An exhaust gas-driven turbocharger is a device used in conjunction
with an internal combustion engine for increasing the power output
of the engine by compressing the air that is delivered to the air
intake of the engine to be mixed with fuel and burned in the
engine. A turbocharger comprises a compressor wheel mounted on one
end of a shaft in a compressor housing and a turbine wheel mounted
on the other end of the shaft in a turbine housing. Typically the
turbine housing is formed separately from the compressor housing,
and there is yet another center housing connected between the
turbine and compressor housings for containing bearings for the
shaft. The turbine housing defines a generally annular chamber that
surrounds the turbine wheel and that receives exhaust gas from an
engine. The turbine assembly includes a nozzle that leads from the
chamber into the turbine wheel. The exhaust gas flows from the
chamber through the nozzle to the turbine wheel and the turbine
wheel is driven by the exhaust gas. The turbine thus extracts power
from the exhaust gas and drives the compressor. The compressor
receives ambient air through an inlet of the compressor housing and
the air is compressed by the compressor wheel and is then
discharged from the housing to the engine air intake.

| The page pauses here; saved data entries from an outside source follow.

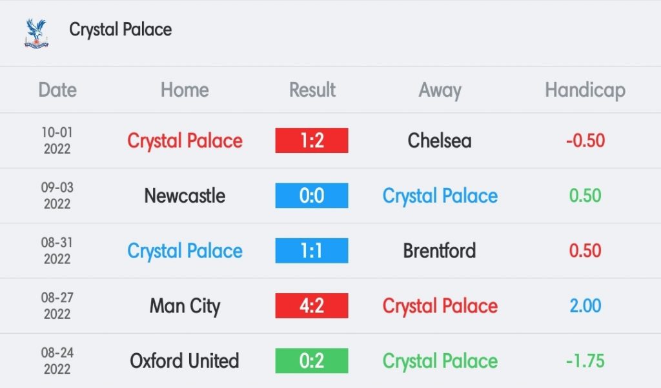The height and width of the screenshot is (388, 661).
Task: Click the 10-01 2022 match date
Action: [x=57, y=141]
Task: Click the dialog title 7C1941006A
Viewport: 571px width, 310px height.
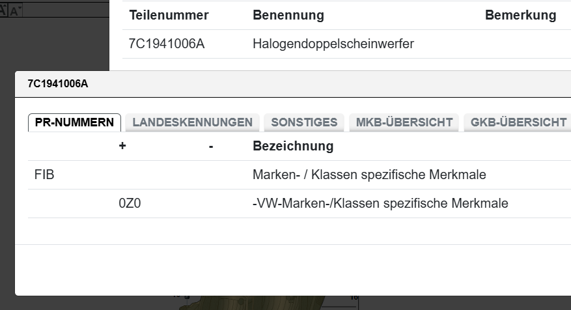Action: [x=57, y=84]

One of the challenges in boosting engine performance with a
turbocharger is achieving a desired amount of engine power output
throughout the entire operating range of the engine. It has been
found that this objective is often not readily attainable with a
fixed-geometry turbocharger, and hence variable-geometry
turbochargers have been developed with the objective of providing a
greater degree of control over the amount of boost provided by the
turbocharger. One type of variable-geometry turbocharger is the
variable-nozzle turbocharger (VNT), which includes an array of
variable vanes in the turbine nozzle. The vanes are pivotally
mounted in the nozzle and are connected to a mechanism that enables
the setting angles of the vanes to be varied. Changing the setting
angles of the vanes has the effect of changing the effective flow
area in the turbine nozzle, and thus the flow of exhaust gas to the
turbine wheel can be regulated by controlling the vane positions.
In this manner, the power output of the turbine can be regulated,
which allows engine power output to be controlled to a greater
extent than is generally possible with a fixed-geometry
turbocharger.
Typically the variable-vane assembly includes a nozzle ring that
rotatably supports the vanes adjacent one face of the nozzle ring.
The vanes have axles that extend through bearing apertures in the
nozzle ring, and vane arms are rigidly affixed to the ends of the
axles projecting beyond the opposite face of the nozzle ring. Thus
the vanes can be pivoted about the axes defined by the axles by
pivoting the vane arms so as to change the setting angle of the
vanes. In order to pivot the vanes in unison, an actuator ring or
"unison ring" is disposed adjacent the opposite face of the nozzle
ring and includes recesses in its radially inner edge for receiving
free ends of the vane arms. Accordingly, rotation of the unison
ring about the axis of the nozzle ring causes the vane arms to
pivot and thus the vanes to change setting angle.
The variable-vane assembly thus is relatively complicated and
presents a challenge in terms of assembly of the turbocharger.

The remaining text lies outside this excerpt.